SB-431542 abrogates TGF-β-induced migration, invasion, wound healing, and COX-2 expression. (A) Migration assay. A549 cells were treated with TGF-β, and SB-431542 cells were allowed to migrate through a 8-µM pore in transwells. Cells that migrated through the pores were stained and counted. The data were represented as the mean ± SD of three independent wells. (B and C) Invasion assays. A549 cells were treated as above and allowed to pass through collagen-coated (B) and Matrigel-coated (C) membrane in transwells. Cells that invaded through the filter were stained and counted. Individual data point is represented as the mean ± SD of three independent wells. (D) Wound healing. Wounded MDA-MB-231 cells were treated with 3 ng/ml TGF-β1 for 30 hours in the presence of SB-431542. Phase contrast images were shown. All of these experiments were repeated four times. (E) Growth inhibition of MDA-MB-231 cells by TGF-β was determined by cell counting (left) and thymidine incorporation (right) assays as described before. (F) Effect of SB-431542 on TGF-β-induced COX-2 expression. Oncogenic Ras-inducible rat intestinal epithelial (RIE-iRas) cells were treated with 5 mM IPTG and/or 5 ng/ml TGF-β1 in the presence of SB-431542 (10 µM) for 24 hours. Cell lysates were analyzed by Western blot analysis with anti-COX-2 (Santa Cruz Biotechnology) and anti-Pan-Ras (Oncogene Research Products) antibodies. An equal amount of protein loading was verified by Western blot analysis with anti-β-actin antibody. This experiment was repeated three times with similar results.

Figure 7

SB-431542 blocks TGF-β-induced VEGF secretion. A549 (A) and HT29 (B) cells were treated with 5 ng/ml TGF-β1 in the presence of SB-431542 (10 µM) for 24 hours. Supernatant media were analyzed for VEGF secretion by ELISA. (C) ELISA for TGF-β1. A549, VMRC-LCD, and HT29 cells express similar amounts of TGF-β1. Cells were treated with SB-431542 for 24 hours. Supernatant media were activated and used for TGF-β1 assay. Individual data point in either VEGF or TGF-β assay is a representative of the mean ± SD of three individual measurements.
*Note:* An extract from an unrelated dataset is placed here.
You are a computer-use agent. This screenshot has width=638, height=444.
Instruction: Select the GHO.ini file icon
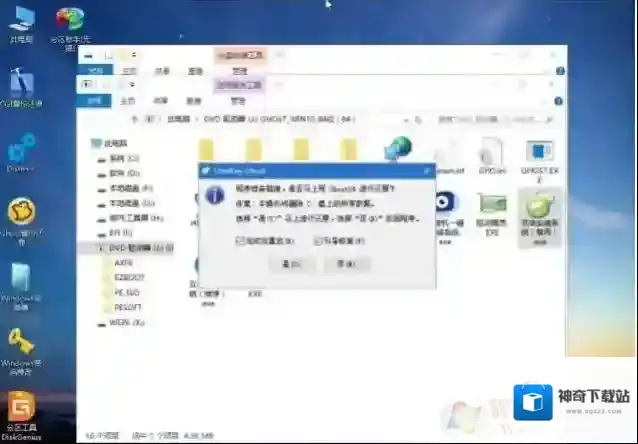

Each experiment is repeated at least three times.

Figure 8

Differential effects of SB-431542 on anchorage-independent growth of different cell lines. (A, C, and E) Soft agarose assay. A549, VMRC-LCD, and HT29 cells were plated and treated with SB-431542 (10 µM) for 2 weeks. Pictures of colonies grown on soft agarose were shown. (G) Colonies were counted by automated colony counter and the data are represented as the mean ± SD of three individual plates. (B, D, and F) Cell counting assay. A549 (B), VMRC-LCD (D), and HT29 (F) cells were treated with 7 ng/ml TGF-β1 in the presence of SB-431542 (10 µM) for a total of 6 days. Cells were counted and the results are plotted. Individual data points are the mean ± SD of triplicate determinations. Each experiment was repeated three times.

Figure 9

Blockade of tumor-permissive effects of TGF-β by TRKIs represents a potential therapeutic approach. Genetic changes that are associated with colorectal cancer progression are shown [31] and used as an example. TGF-β has biphasic effects during tumorigenesis. It plays a tumor-suppressive role by its ability to inhibit growth, induce apoptosis, and inhibit genomic instability in normal epithelium and in the early stage of tumor progression. During cancer progression, high levels of TGF-β promote tumor growth in an autocrine and/or paracrine manner by inducing angiogenesis, invasion, and metastasis. The mechanism by which TGF-β promotes tumor progression represents a novel potential application of these inhibitors as therapeutic agents in advanced human cancers.